Stakes winner Scrap Copper will make season debut Thursday
Scrap Copper. Photo by Maryland Jockey Club.
His connections are hoping their patience pays off for Kathleen Willier’s stakes-winning juvenile Scrap Copper, entered to make his eagerly awaited 3-year-old debut in Thursday’s eighth race at Laurel Park.
The bay Maryland-bred son of Great Notion drew outside Post 8 in the $45,000 second-level optional claiming allowance for 3-year-olds and up scheduled for 6 ½ furlongs on the main track that was brought back after the July 20 program was cancelled due to extreme heat.
First race post time is 1:10 p.m.
Trevor McCarthy is named to ride Scrap Copper at co-low weight of 117 pounds. Eight of the nine horses from Saturday’s race return, including 2018 Challedon Stakes winner Old Time Revival, second in last year’s Gotham (G3); Parade of Nations, an eight-time winner at Laurel Park; Mr. Brix, winner of the Caixa Eletronica Stakes in March at Aqueduct; and multiple stakes-placed Tybalt, the other 3-year-old in the field.
“We’ve got to get him started somewhere,” trainer Hamilton Smith said. “He’s doing fine. His works have been good and everything. Knock on wood, hopefully everything will turn out all right. He’s training well.”
Scrap Copper’s return is scheduled nearly a year to the day after his debut victory in the slop at Laurel over a pair of next-out winners.
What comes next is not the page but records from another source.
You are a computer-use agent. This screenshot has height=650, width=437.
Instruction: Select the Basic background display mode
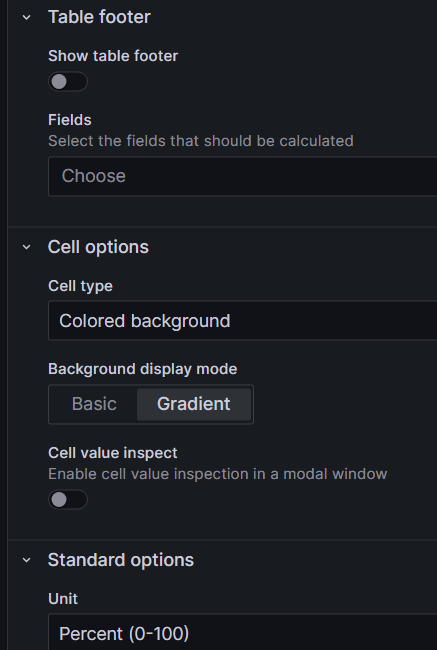coord(94,404)
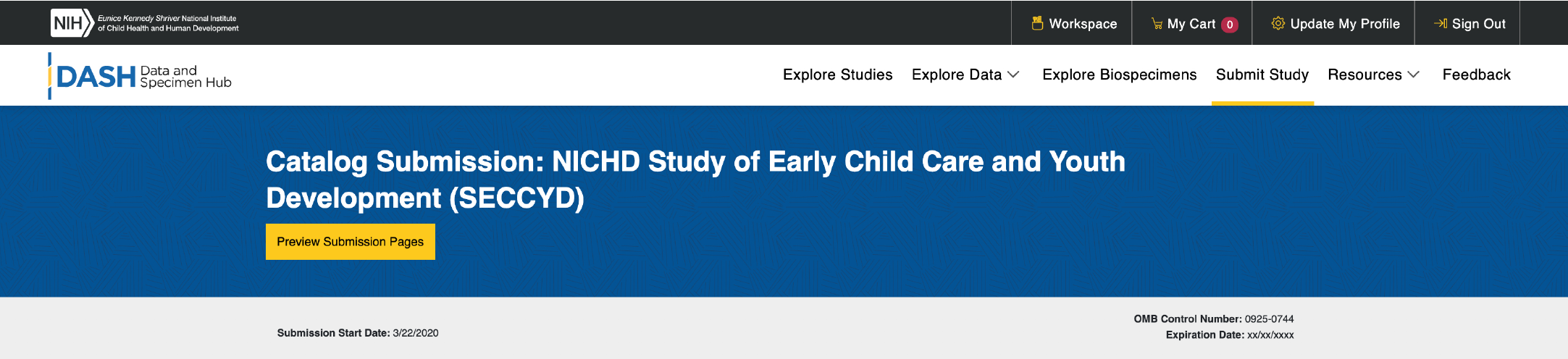This screenshot has width=1568, height=359.
Task: Click the Expiration Date text
Action: click(1229, 334)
He got beat a nose in his subsequent start, the Laurel Futurity on grass, then lost all chance after stumbling badly out of the gate and finishing seventh as the favorite in the Maryland Million Nursery.
Smith wheeled Scrap Copper back in three weeks for the James F. Lewis III Stakes, where he rebounded to beat Nursery winner Follow the Dog by three-quarters of a length. Favored again in the Maryland Juvenile Futurity Dec. 8, he was third after a troubled trip behind stakes winners Alwaysmining and Our Braintrust.
“He had a great year. He lost the grass race by a whisker and he fell to his nose in the Maryland Million race and I think he would have been right there in that one had he not done that,” Smith said. “The only one he had no excuse in was the last one when he finished third, but he ran up against some good horses and that’s the race he came out of with the injury, so he might have had an excuse after all. With a little bit of luck, he might have been undefeated as a 2-year-old.”
Scrap Copper emerged from the Futurity with a fracture that required surgery and a patient recovery. He didn’t have a timed work until mid-June and since then shows five breezes at Laurel, three of them bullets, the most recent a five-furlong move in 1:00.60 July 20.
“When you work him and you put him on the fence, he really wants to rock and roll with it. So far, we’ve got no complaints and no problems,” Smith said. “It looks like he came off his injury and everything that he had last year in pretty good shape.”
Smith, 74, is closing in on a career milestone, sitting 25 wins away from his 2,000th. Scrap Copper’s performance Thursday will give his connections an idea of how to proceed for the second half of the year.
“We’ll see how he does and how he comes out of this one and then look ahead after that. We’ve got all the Maryland-bred stuff coming up in the fall. If everything holds together and he comes back like he was last year, we should be in good shape,” Smith said. “We’re glad to have him back, I can tell you that.”